_COMPLETE THE FOLLOWING_
• a. Answer these from the hospital visit post:
(i) At which theater did the Left Unsaid program wrap?
(ii) Which wing of the hospital did the writer's group visit?
(iii) Who put together the coloring books?
• b. Rewrite the hospital visit post starting with "Hello Everyone..." and going on through "off my face.", swapping "Newmark Theater" for "Keller Auditorium".
-------- PASSAGE SHOWN
Tuesday, April 28, 2009

OBT visit's the Doernbecher Hospital

Hello Everyone...

On Sunday April 26th we wrapped our Left Unsaid program at the Newmark Theater. Though we were all exhausted a group of 10 dancers set off to the Doernbecher Hospital on Monday to visit the children and make them smile. With tutu's in hand we set off in a caravan to the Hospital with John Ulsh, Roslyn Barnfield and Kathy Scoggins excited to see the kids. I was a little nervous because of personal reasons that being at the hospital may be overwhelming and emotional, but after seeing the kids I couldn't wipe the smile off my face.

We split into two groups of 5, one group visited the children in the Cancer wing, while the other group went to the surgical acute care wing. I was in the surgical acute care wing with Anne, Steven, Leta and Brennan. We visited kids from age 8-16, and even though the 16 year old boy may not have had the same experience as the 8 year old girl it still brought a smile to his face. Kathy Scoggins and Emily Russell put together wonderful coloring books that the kids loved, and we also brought along brand new pointe shoes that the kids could play with. The other group consisted of Janel, Olga, Lucas, Julia and Grace. I know that the first room they visited was a little girl who jumped to her feet and squealed as soon as they walked in. If all we did was distract them from what they're going through for 5 minutes then we did our job, hopefully they'll remember this forever as I know all of us will.
----------------
-------- GIVEN INFORMATION
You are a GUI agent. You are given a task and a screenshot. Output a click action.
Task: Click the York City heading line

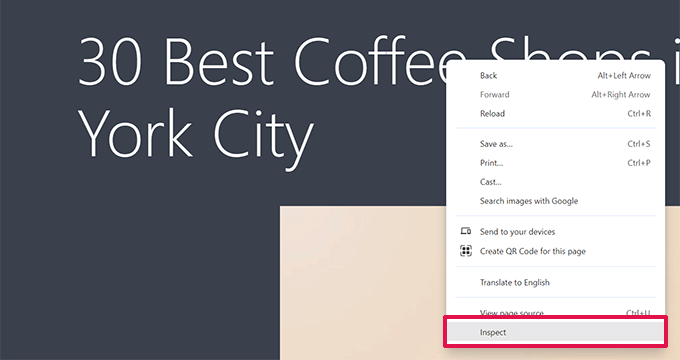click(x=195, y=134)
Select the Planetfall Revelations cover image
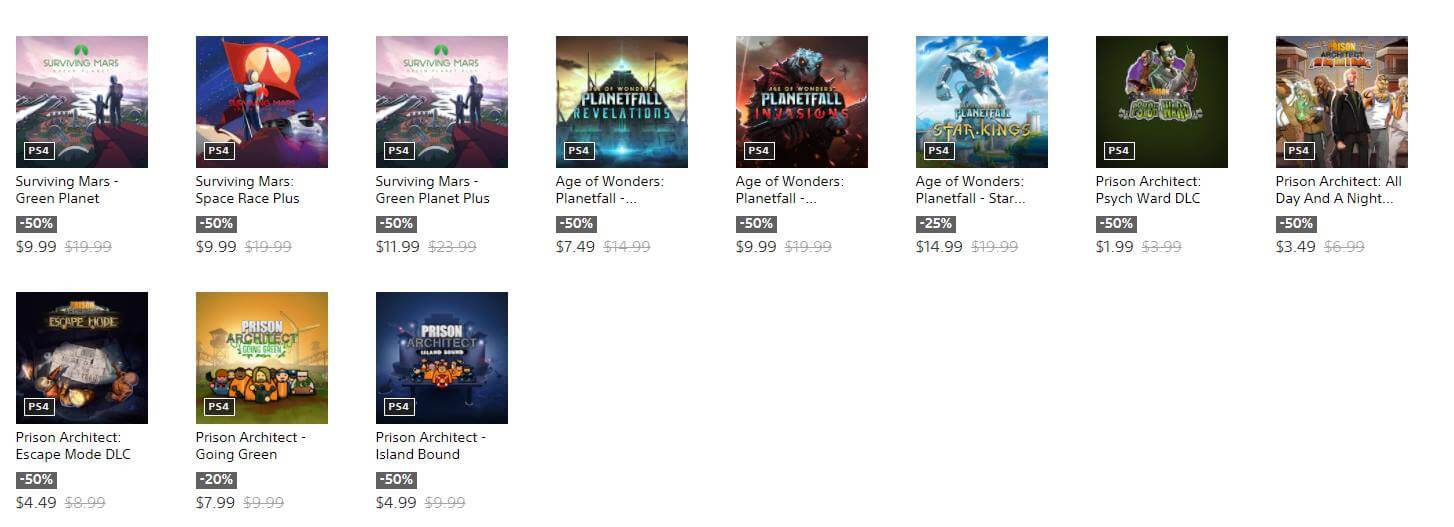 click(622, 102)
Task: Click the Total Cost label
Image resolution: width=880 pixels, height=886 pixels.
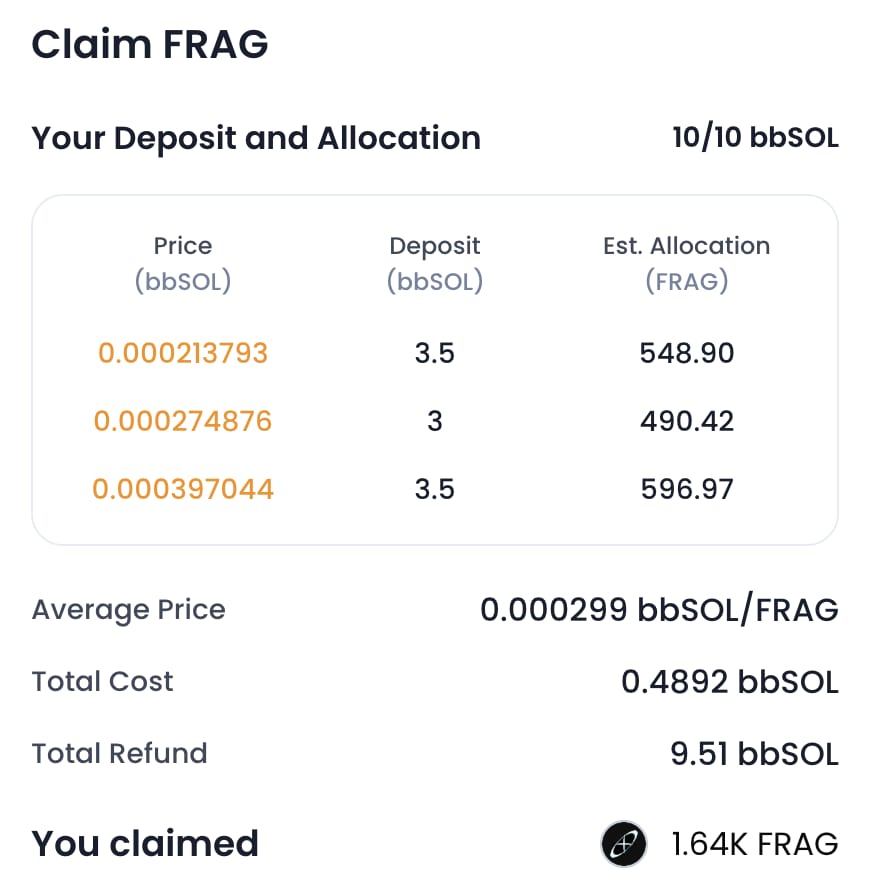Action: [102, 681]
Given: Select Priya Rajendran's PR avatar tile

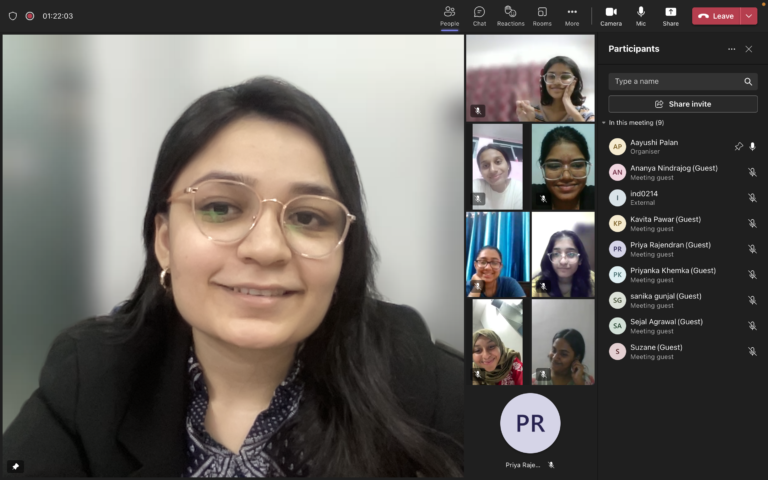Looking at the screenshot, I should pos(530,423).
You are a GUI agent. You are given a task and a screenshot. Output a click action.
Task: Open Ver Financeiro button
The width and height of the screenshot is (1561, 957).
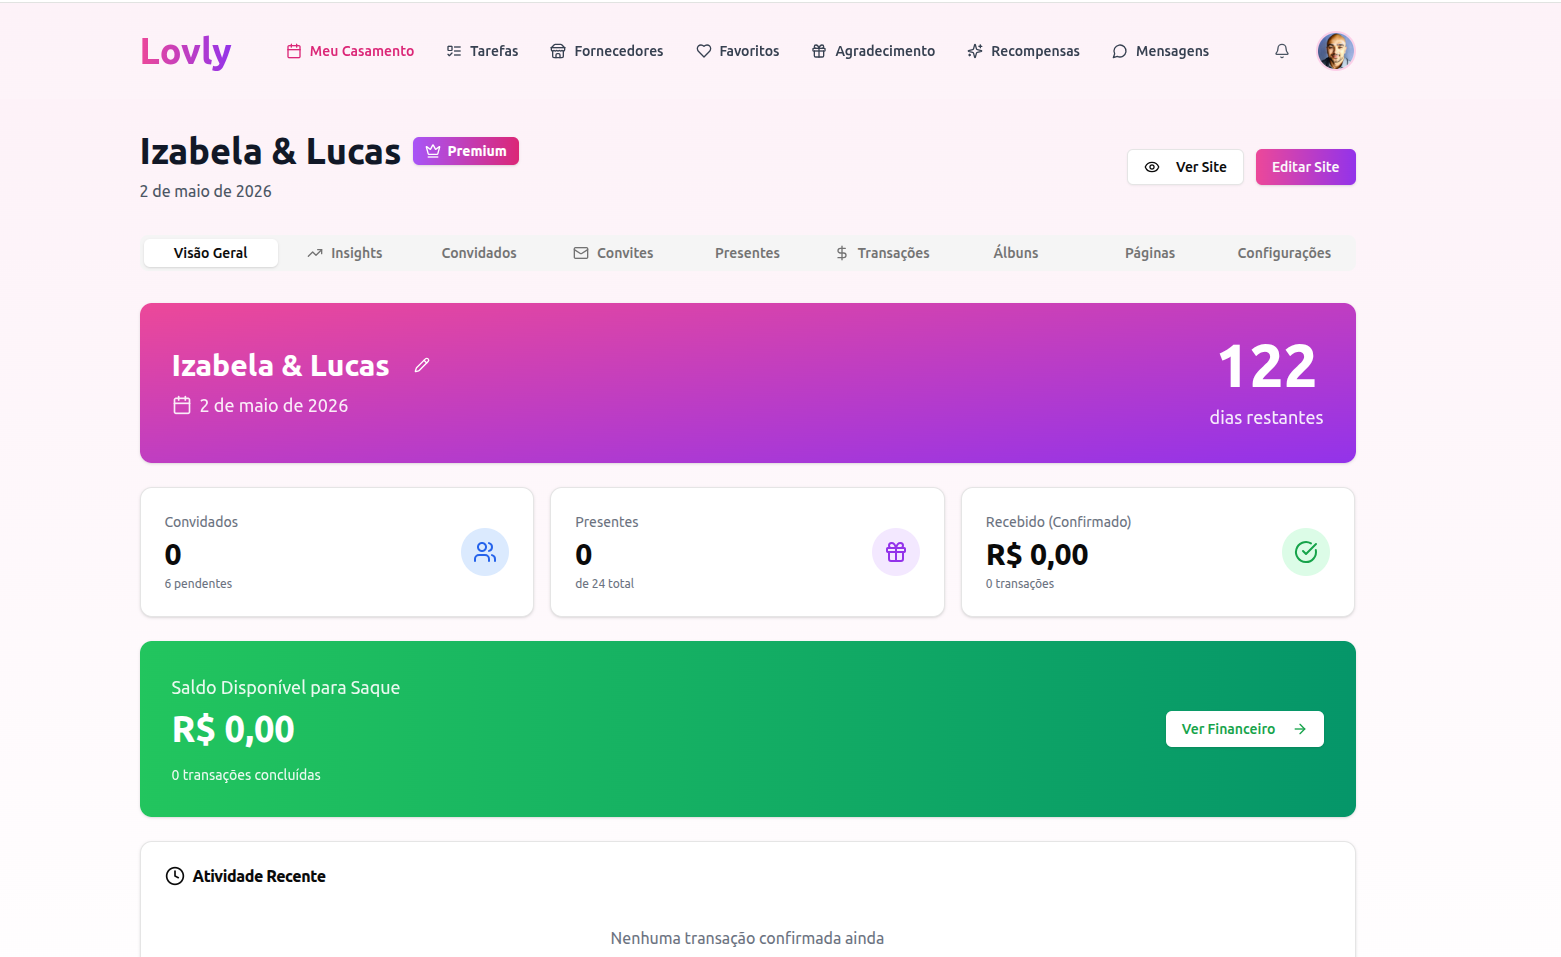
----------------
_ANSWERS BY TASK_
• a.
(i) The Newmark Theater.
(ii) The surgical acute care wing.
(iii) Kathy Scoggins and Emily Russell.

• b.
Hello Everyone...

On Sunday April 26th we wrapped our Left Unsaid program at the Keller Auditorium. Though we were all exhausted a group of 10 dancers set off to the Doernbecher Hospital on Monday to visit the children and make them smile. With tutu's in hand we set off in a caravan to the Hospital with John Ulsh, Roslyn Barnfield and Kathy Scoggins excited to see the kids. I was a little nervous because of personal reasons that being at the hospital may be overwhelming and emotional, but after seeing the kids I couldn't wipe the smile off my face.